What the task asks
The range runs from the line containing "Open the Sections tab" to the last line of the entries. Restate those lines word for word, without the pictures.
== Segment start ==
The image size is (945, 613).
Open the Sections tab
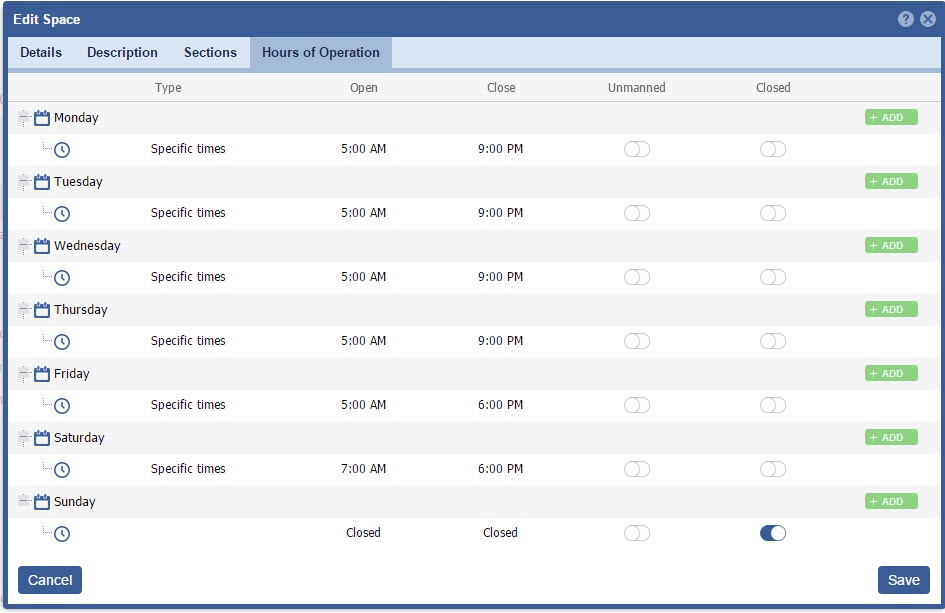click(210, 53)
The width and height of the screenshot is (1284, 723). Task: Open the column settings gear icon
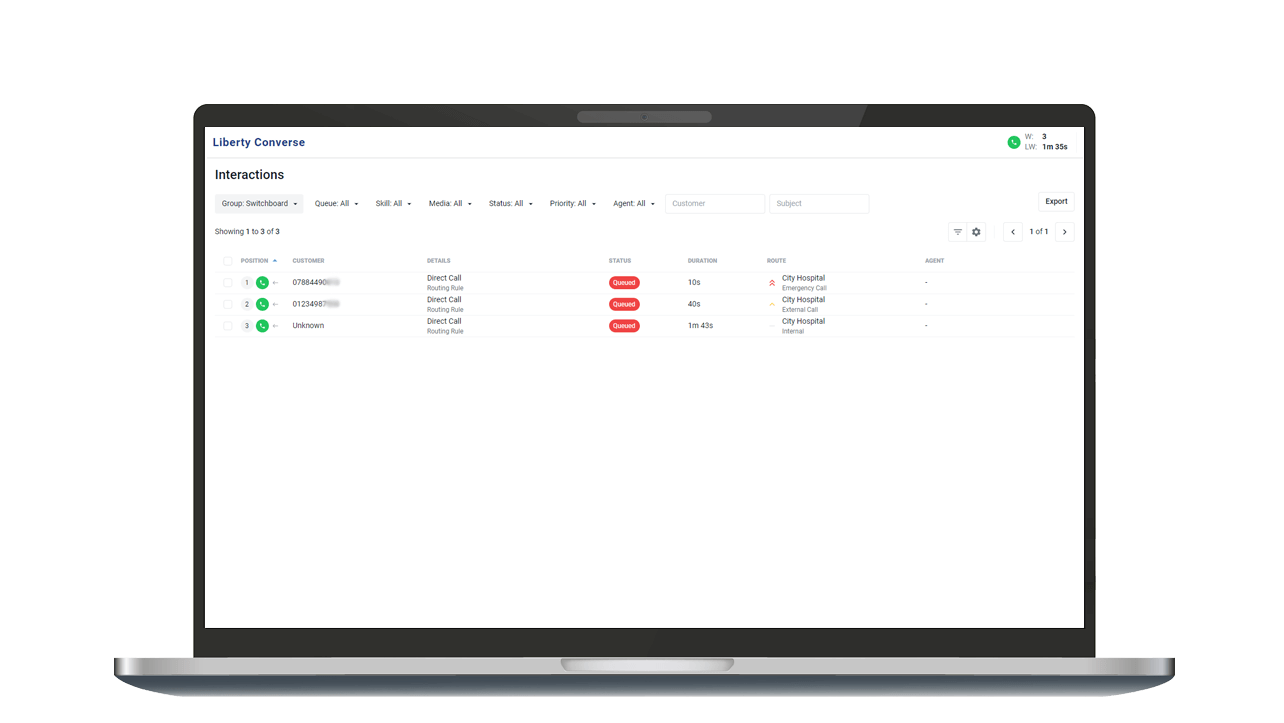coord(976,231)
== Segment end ==
Output
Open the Sections tab
click(210, 53)
The width and height of the screenshot is (1284, 723). Task: Open the column settings gear icon
coord(976,231)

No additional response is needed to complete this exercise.